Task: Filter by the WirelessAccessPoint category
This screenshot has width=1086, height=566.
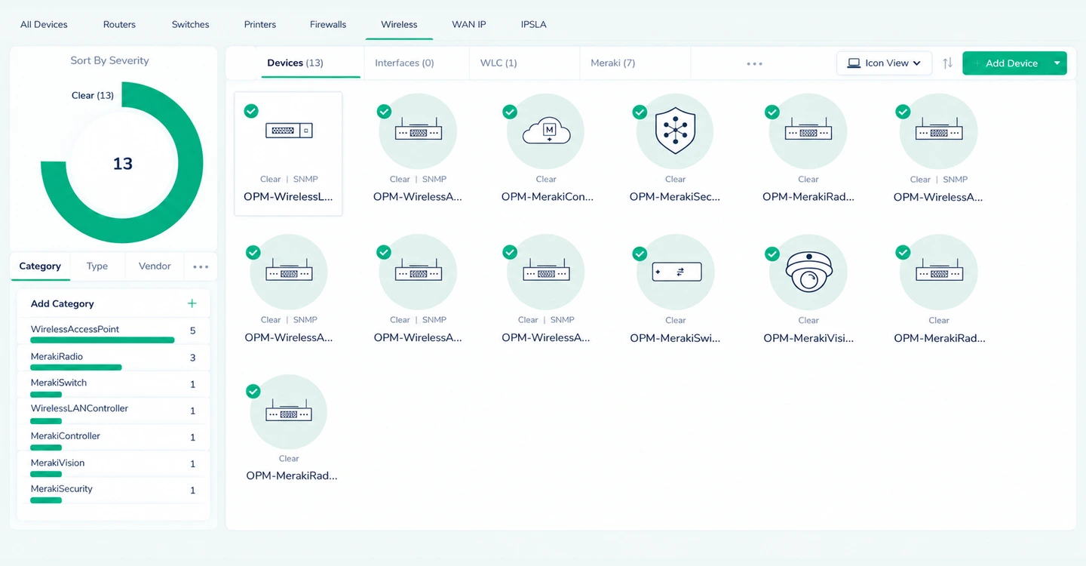Action: [113, 332]
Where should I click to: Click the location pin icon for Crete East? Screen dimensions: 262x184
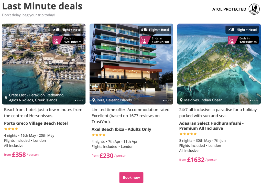pos(6,98)
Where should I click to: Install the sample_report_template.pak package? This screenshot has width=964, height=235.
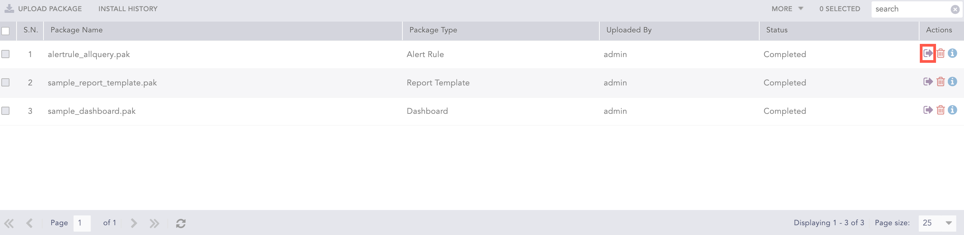(x=928, y=82)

--- --- ---

→ **Aim of the exercise**
How many lines of the material contain the string "screenshot"? Reply with the number alone.

→ **Reply**
2